- [BRIEF] Please set the lines down again exactly, from the top of the entries through the line that contains "You are a GUI".

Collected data
BEGIN

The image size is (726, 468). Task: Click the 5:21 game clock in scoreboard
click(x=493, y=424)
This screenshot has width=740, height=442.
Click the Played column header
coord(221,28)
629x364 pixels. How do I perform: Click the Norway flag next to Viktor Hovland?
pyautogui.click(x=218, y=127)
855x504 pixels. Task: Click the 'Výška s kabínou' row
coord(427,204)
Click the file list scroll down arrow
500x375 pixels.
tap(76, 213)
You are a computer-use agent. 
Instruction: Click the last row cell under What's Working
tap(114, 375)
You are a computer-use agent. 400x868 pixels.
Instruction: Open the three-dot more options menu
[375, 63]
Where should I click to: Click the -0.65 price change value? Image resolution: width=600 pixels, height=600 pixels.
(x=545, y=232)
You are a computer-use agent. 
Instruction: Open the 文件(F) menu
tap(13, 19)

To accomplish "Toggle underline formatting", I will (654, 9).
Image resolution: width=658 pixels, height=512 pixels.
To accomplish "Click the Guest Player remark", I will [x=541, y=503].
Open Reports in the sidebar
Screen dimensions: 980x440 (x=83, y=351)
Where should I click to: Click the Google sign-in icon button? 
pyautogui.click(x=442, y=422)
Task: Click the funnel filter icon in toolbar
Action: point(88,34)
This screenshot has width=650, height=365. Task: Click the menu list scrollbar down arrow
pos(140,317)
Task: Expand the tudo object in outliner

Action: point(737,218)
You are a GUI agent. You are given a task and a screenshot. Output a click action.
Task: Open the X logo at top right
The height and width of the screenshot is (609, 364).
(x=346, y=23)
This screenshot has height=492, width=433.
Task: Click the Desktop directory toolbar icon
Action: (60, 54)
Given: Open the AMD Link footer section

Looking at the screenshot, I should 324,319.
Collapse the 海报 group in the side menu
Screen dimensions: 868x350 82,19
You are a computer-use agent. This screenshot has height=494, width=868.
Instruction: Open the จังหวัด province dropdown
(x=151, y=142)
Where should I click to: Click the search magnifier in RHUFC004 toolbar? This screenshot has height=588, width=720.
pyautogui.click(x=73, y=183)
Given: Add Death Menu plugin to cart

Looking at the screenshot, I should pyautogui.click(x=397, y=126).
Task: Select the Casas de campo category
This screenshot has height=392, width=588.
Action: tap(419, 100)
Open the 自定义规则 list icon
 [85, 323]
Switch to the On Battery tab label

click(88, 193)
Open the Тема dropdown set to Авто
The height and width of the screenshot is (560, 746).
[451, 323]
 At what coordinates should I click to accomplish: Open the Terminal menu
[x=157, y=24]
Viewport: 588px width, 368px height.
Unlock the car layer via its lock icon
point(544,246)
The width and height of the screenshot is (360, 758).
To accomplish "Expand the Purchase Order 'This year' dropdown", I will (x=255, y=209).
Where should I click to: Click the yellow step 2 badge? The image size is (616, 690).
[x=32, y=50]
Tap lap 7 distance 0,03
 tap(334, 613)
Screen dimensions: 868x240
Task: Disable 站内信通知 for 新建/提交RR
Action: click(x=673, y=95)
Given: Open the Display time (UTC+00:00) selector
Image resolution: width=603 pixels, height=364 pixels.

END

- [EXERCISE RESPONSE]
The image size is (726, 468). Task: Click the 5:21 game clock in scoreboard
click(x=493, y=424)
This screenshot has width=740, height=442.
Click the Played column header
coord(221,28)
629x364 pixels. How do I perform: Click the Norway flag next to Viktor Hovland?
pyautogui.click(x=218, y=127)
855x504 pixels. Task: Click the 'Výška s kabínou' row
coord(427,204)
Click the file list scroll down arrow
500x375 pixels.
tap(76, 213)
You are a computer-use agent. 
Instruction: Click the last row cell under What's Working
tap(114, 375)
You are a computer-use agent. 400x868 pixels.
Instruction: Open the three-dot more options menu
[375, 63]
Where should I click to: Click the -0.65 price change value? Image resolution: width=600 pixels, height=600 pixels.
(x=545, y=232)
You are a computer-use agent. 
Instruction: Open the 文件(F) menu
tap(13, 19)

To accomplish "Toggle underline formatting", I will (654, 9).
Image resolution: width=658 pixels, height=512 pixels.
To accomplish "Click the Guest Player remark", I will [x=541, y=503].
Open Reports in the sidebar
Screen dimensions: 980x440 (x=83, y=351)
Where should I click to: Click the Google sign-in icon button? 
pyautogui.click(x=442, y=422)
Task: Click the funnel filter icon in toolbar
Action: point(88,34)
This screenshot has width=650, height=365. Task: Click the menu list scrollbar down arrow
pos(140,317)
Task: Expand the tudo object in outliner

Action: point(737,218)
You are a GUI agent. You are given a task and a screenshot. Output a click action.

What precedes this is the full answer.